In practice, things are a bit more complicated. The first problem is figuring out if operations depend on each other and conflict. Of course, one can funnel all commands/operations through a single node, like Raft or Multi-Paxos, and have that node figure out which operations conflict and which do not. However, our goal was to improve parallelism, and with a single node to handle all commands, we are not achieving it, at least not on the scale possible in distributed systems. So, we need different nodes to start operations independently and learn if these operations may conflict with each other. EPaxos does this with its leaderless approach.
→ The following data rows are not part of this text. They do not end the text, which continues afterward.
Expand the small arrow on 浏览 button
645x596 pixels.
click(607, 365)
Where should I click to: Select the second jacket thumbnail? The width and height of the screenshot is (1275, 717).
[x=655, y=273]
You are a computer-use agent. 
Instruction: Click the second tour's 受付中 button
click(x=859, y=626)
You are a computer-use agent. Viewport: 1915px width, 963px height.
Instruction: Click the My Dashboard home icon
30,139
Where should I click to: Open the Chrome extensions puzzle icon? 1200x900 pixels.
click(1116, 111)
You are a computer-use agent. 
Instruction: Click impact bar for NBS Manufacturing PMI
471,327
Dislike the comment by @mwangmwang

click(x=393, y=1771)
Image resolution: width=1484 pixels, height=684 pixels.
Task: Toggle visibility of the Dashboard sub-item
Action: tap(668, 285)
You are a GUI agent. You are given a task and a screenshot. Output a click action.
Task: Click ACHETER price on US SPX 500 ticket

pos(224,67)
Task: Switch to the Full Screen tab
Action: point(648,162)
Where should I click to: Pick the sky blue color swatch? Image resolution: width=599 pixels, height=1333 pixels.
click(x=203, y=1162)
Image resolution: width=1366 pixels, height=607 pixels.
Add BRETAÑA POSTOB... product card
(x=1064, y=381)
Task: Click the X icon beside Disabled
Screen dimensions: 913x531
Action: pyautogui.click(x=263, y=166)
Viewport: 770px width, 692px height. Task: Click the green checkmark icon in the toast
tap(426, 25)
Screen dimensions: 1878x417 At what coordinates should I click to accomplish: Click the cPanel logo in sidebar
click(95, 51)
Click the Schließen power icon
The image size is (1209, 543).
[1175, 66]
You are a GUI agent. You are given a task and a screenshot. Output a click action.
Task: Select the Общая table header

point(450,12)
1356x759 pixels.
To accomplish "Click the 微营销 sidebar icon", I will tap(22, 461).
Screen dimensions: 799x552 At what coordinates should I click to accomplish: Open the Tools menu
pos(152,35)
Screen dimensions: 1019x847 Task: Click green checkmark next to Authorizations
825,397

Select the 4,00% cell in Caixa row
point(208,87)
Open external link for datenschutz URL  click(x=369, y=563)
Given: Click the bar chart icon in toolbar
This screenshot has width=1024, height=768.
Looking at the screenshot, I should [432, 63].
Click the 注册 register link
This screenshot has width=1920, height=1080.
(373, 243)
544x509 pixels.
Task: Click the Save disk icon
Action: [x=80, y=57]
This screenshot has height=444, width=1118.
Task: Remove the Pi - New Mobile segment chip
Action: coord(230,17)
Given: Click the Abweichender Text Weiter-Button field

Every node in EPaxos can receive a request from a client and replicate it in the cluster, learning of dependencies and possible conflicts in the process. We can call the node driving replication of a command a coordinator. If a quorum of nodes agrees on dependencies for the command, the protocol commits in one round trip. Such single RTT replication is called a fast path, and in EPaxos it requires a fast quorum that can be bigger than the traditional majority quorum in some deployments. However, if nodes disagree about dependencies, there is a conflict, and the protocol may take a slow path. Slow path essentially uses Paxos to replicate and commit the operation with a “merged” list of conflicting dependencies to other nodes. It ensures that conflicts that may have been observed by only a minority of nodes are recorded by a quorum for fault tolerance. 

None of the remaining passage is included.